## The problem:
Copy out in full each row below that contains the word "computer".
▬▬▬▬▬▬
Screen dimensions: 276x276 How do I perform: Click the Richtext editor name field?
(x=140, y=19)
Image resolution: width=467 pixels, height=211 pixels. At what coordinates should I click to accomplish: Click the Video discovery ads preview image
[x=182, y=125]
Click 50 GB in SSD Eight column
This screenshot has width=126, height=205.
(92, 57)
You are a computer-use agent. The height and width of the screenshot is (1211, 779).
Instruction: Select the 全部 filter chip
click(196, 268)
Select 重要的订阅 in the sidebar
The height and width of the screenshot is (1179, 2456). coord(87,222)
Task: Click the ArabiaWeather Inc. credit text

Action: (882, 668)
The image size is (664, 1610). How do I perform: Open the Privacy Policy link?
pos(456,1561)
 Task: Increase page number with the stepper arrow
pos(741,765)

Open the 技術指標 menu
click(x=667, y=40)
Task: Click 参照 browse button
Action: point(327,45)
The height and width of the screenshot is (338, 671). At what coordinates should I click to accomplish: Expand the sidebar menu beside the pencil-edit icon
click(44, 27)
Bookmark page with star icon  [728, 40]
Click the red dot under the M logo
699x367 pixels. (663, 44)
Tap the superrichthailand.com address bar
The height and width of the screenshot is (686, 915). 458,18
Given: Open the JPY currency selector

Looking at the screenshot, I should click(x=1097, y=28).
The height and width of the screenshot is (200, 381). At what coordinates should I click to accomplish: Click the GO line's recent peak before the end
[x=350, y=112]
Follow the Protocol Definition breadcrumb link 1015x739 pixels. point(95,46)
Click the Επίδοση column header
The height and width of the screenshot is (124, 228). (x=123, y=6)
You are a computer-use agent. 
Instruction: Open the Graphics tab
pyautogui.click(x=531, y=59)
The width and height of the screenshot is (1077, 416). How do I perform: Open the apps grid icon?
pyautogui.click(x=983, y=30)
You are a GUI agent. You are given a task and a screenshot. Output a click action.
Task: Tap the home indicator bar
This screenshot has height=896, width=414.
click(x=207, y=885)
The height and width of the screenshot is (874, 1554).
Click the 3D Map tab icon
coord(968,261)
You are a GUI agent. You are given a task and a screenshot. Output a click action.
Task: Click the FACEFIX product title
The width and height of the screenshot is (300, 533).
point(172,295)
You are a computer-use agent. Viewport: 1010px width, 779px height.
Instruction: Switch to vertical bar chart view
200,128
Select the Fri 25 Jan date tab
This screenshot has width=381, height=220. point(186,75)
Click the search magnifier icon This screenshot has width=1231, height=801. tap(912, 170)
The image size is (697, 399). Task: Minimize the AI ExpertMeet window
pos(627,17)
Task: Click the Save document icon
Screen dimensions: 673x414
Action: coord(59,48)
▬▬▬▬▬▬
## Output:
You are a computer-use agent. The height and width of the screenshot is (1211, 779).
You are a computer-use agent. 
You are a computer-use agent. Viewport: 1010px width, 779px height.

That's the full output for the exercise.